▸ **EXERCISE GOAL**:
An exact transcription is needed, starting with the line that contains "Given: Open the Business Year dropdown" and ending with the last line of the records.

Start of DATA RECORDS

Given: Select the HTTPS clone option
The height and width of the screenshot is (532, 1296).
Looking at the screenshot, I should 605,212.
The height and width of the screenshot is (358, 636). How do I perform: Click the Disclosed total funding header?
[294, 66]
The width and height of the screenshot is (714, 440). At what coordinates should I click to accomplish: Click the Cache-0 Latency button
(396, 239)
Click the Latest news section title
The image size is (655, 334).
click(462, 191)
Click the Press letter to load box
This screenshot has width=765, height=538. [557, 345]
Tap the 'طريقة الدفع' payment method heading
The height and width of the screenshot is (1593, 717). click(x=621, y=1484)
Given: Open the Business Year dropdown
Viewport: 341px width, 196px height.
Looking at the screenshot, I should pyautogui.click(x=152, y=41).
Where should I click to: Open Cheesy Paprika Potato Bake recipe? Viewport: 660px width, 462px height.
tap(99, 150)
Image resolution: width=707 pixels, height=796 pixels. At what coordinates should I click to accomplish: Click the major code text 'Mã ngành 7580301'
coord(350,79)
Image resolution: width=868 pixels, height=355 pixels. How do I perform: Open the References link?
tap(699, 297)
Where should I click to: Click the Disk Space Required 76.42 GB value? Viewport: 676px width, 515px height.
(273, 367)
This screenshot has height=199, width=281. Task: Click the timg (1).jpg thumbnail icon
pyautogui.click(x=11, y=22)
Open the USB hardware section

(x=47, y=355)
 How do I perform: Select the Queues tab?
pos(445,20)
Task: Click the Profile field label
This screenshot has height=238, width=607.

End of DATA RECORDS

▸ **EXERCISE RESPONSE**:
Given: Open the Business Year dropdown
Viewport: 341px width, 196px height.
Looking at the screenshot, I should pyautogui.click(x=152, y=41).
Where should I click to: Open Cheesy Paprika Potato Bake recipe? Viewport: 660px width, 462px height.
tap(99, 150)
Image resolution: width=707 pixels, height=796 pixels. At what coordinates should I click to accomplish: Click the major code text 'Mã ngành 7580301'
coord(350,79)
Image resolution: width=868 pixels, height=355 pixels. How do I perform: Open the References link?
tap(699, 297)
Where should I click to: Click the Disk Space Required 76.42 GB value? Viewport: 676px width, 515px height.
(273, 367)
This screenshot has height=199, width=281. Task: Click the timg (1).jpg thumbnail icon
pyautogui.click(x=11, y=22)
Open the USB hardware section

(x=47, y=355)
 How do I perform: Select the Queues tab?
pos(445,20)
Task: Click the Profile field label
This screenshot has height=238, width=607.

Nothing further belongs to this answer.